Washington, D.C. – Yesterday, rapper Nicki Minaj expressed hesitancy concerning the COVID-19 vaccine and shared a story on Twitter that included misinformation about the effects of COVID-19 vaccines. Messages concerning COVID-19 shared on the public platforms of celebrities are highly influential. Misinformation shared on massive platforms must be countered with accurate information from reliable sources.

However, issues of public health should not be so easily swayed by celebrity commentary. We need clear communications from the Centers for Disease Control and Prevention (CDC) and government officials that reach Black communities on a personal level. The CDC has miscommunicated key messaging concerning mask usage, vaccinations, and safety. Additionally, various government officials are spreading misinformation about COVID-19. And while vaccine hesitancy is a real issue, vaccine apartheid has also been detrimental.
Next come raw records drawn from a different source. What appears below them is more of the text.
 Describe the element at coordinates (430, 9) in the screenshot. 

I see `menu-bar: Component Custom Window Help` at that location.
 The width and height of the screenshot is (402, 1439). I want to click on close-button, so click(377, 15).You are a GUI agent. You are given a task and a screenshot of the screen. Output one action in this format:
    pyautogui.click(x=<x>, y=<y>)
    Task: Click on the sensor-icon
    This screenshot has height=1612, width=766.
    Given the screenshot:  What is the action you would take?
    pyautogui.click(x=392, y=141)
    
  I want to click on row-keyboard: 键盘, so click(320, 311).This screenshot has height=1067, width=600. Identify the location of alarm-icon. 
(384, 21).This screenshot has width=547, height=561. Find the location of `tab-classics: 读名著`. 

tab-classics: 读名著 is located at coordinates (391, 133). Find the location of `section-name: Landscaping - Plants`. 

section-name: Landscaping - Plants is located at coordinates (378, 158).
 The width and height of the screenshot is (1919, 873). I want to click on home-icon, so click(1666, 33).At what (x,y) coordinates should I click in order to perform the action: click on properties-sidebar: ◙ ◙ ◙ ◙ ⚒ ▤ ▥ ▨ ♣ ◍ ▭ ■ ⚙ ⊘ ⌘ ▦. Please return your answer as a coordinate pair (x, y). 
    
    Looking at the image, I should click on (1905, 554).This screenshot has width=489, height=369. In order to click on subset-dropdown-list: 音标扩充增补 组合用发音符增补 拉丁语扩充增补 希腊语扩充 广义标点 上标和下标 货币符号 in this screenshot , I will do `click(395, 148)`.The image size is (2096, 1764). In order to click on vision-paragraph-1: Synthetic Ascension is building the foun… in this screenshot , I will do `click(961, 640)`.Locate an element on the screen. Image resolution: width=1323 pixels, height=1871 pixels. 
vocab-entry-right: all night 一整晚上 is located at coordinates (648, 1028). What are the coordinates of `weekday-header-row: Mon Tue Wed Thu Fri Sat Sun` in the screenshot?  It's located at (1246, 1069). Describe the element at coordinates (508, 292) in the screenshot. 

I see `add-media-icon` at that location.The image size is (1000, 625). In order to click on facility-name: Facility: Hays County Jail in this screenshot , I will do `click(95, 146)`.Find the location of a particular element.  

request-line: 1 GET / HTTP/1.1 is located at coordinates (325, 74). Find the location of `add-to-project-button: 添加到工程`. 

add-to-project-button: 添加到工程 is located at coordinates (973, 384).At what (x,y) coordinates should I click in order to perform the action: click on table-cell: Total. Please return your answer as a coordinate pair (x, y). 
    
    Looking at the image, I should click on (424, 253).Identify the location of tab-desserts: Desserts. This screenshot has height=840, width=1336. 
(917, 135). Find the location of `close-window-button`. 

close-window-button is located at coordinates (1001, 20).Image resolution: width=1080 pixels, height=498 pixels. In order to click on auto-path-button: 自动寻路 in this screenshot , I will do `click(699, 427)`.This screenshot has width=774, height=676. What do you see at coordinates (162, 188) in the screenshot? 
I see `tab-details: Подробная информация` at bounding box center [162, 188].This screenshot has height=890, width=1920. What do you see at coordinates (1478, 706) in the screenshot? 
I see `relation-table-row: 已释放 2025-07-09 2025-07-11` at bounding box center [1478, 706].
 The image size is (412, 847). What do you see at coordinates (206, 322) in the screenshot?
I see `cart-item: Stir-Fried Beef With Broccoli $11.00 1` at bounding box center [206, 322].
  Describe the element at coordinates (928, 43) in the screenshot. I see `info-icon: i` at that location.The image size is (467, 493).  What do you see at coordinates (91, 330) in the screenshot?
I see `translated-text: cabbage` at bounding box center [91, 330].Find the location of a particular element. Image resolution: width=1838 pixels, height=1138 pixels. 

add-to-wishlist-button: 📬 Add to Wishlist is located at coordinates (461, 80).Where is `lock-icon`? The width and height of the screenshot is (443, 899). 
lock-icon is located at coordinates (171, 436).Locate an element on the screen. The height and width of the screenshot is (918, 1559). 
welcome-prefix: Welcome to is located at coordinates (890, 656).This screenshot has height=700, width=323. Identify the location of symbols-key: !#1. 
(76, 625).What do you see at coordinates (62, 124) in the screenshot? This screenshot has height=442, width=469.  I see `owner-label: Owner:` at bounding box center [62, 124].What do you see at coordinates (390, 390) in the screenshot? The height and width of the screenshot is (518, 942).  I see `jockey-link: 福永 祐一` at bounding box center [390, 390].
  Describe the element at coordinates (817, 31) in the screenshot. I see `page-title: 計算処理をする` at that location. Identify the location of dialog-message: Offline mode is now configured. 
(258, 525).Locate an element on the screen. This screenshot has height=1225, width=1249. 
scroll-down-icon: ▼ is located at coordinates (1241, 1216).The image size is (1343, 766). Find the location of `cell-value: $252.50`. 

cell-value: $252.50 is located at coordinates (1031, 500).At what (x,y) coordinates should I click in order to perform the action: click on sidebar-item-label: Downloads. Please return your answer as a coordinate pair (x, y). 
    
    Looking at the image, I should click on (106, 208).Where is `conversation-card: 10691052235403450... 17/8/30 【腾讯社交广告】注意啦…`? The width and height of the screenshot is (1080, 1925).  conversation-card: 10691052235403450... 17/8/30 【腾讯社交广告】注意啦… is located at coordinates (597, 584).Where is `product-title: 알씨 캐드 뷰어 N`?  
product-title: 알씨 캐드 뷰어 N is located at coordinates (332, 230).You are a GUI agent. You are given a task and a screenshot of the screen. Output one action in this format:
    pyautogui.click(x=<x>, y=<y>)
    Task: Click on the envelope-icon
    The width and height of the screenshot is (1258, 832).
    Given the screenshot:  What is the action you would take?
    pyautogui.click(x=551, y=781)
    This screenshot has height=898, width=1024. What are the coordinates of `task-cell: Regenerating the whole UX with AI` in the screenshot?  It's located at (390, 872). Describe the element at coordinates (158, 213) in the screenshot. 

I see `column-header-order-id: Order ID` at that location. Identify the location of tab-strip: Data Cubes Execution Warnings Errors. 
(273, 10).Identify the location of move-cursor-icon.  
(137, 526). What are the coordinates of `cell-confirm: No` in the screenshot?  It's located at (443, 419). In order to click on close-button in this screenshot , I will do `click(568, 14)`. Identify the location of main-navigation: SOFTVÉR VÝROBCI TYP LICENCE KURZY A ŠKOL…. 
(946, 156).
Instead of placing hyper-focus on celebrities, we can use this as a learning moment for people and organizations focused on challenging misinformation in Black communities. Black communities have justifiable fears concerning medical racism. The best way to counter these fears is through conversations with trustworthy sources embedded within Black communities. The National Black Cultural Information Trust is currently working with Black content creators as part of our new Inform Unite Heal campaign to share personal stories and narratives that provide reliable sources and engage our communities on a personal level.

Using the narratives of family, friends, and community leaders to share factual information on a personal level, in partnership with organizations and experts, could render positive results in countering misinformation and hesitancy. The key lesson here is understanding who people trust and engaging them from that perspective.

Jessica Ann Mitchell Aiwuyor is National Black Cultural Information Trust founder.